- What is being asked -
Your task is to work out how many lines in the data that follows hold "agent" and to state that number alone.

═════ Given information ═════

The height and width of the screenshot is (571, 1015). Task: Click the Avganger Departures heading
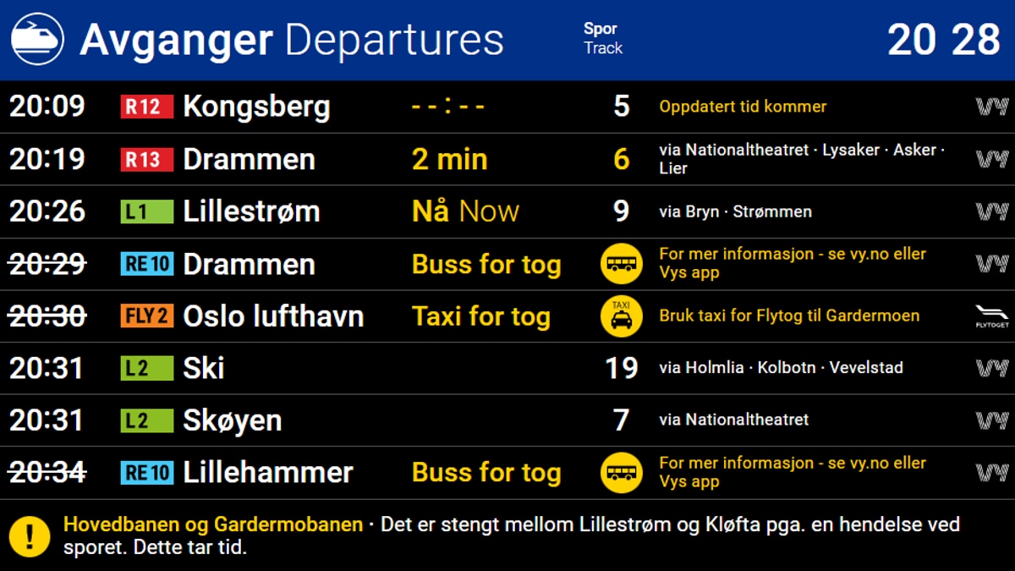(291, 40)
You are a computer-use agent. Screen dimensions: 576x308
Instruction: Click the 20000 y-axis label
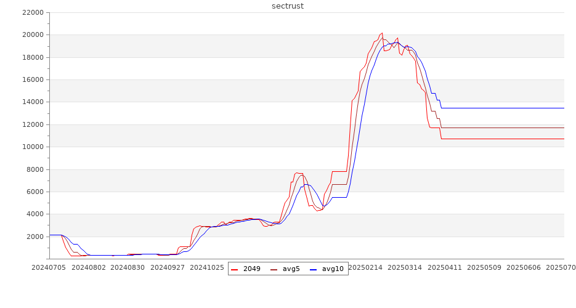[x=32, y=35]
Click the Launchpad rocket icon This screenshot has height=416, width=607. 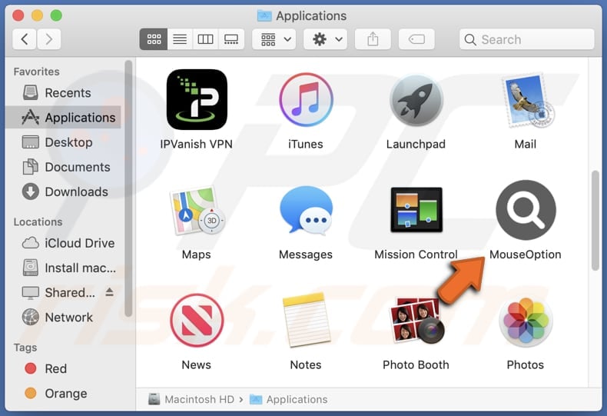416,100
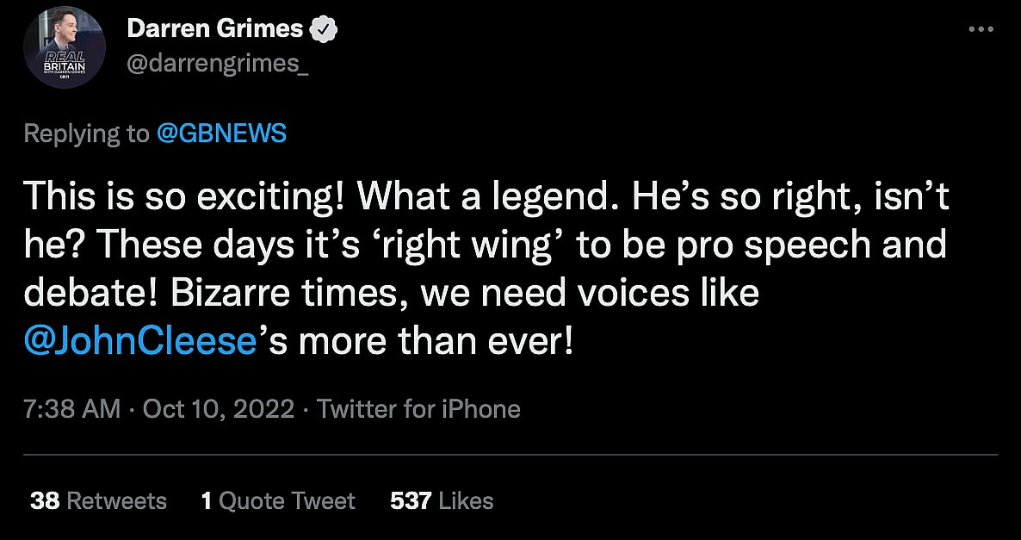Image resolution: width=1021 pixels, height=540 pixels.
Task: Click the retweet count number 38
Action: tap(43, 500)

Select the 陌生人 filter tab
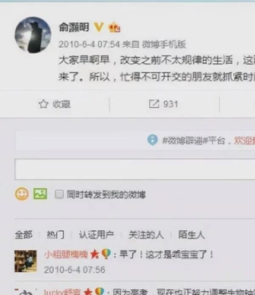pyautogui.click(x=191, y=235)
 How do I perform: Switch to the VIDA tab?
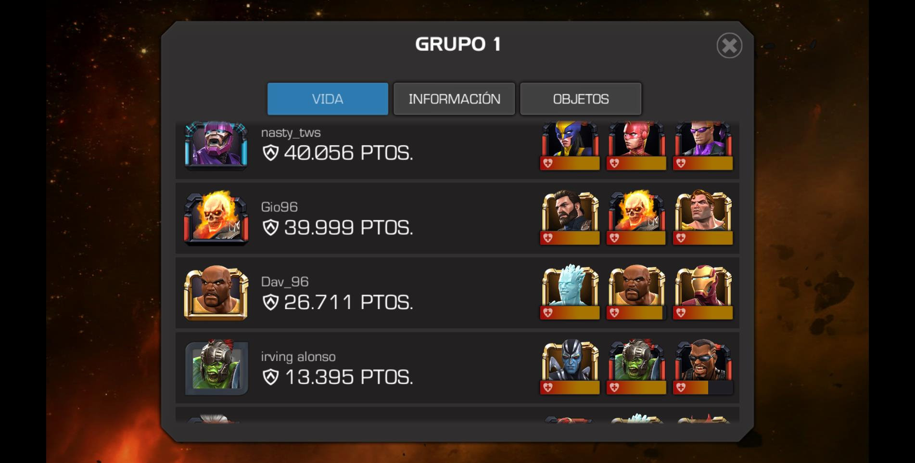(328, 99)
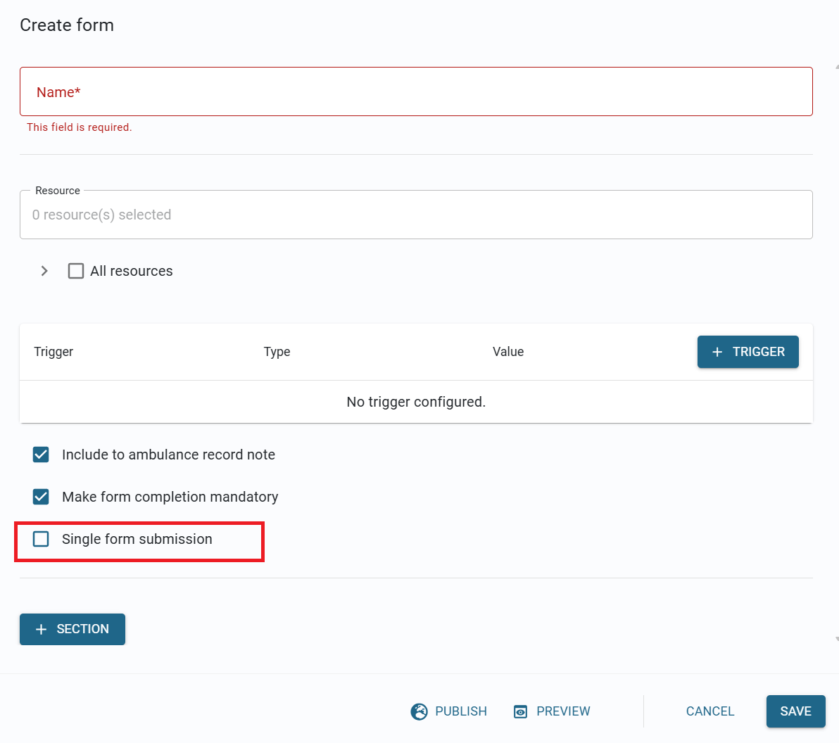Tick the All resources checkbox
Screen dimensions: 839x743
click(x=76, y=271)
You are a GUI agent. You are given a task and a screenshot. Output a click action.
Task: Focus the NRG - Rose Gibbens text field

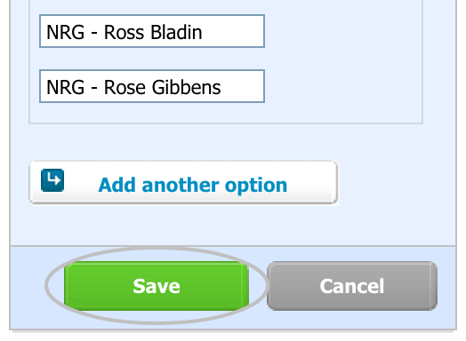click(152, 86)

═════

- Task response -
2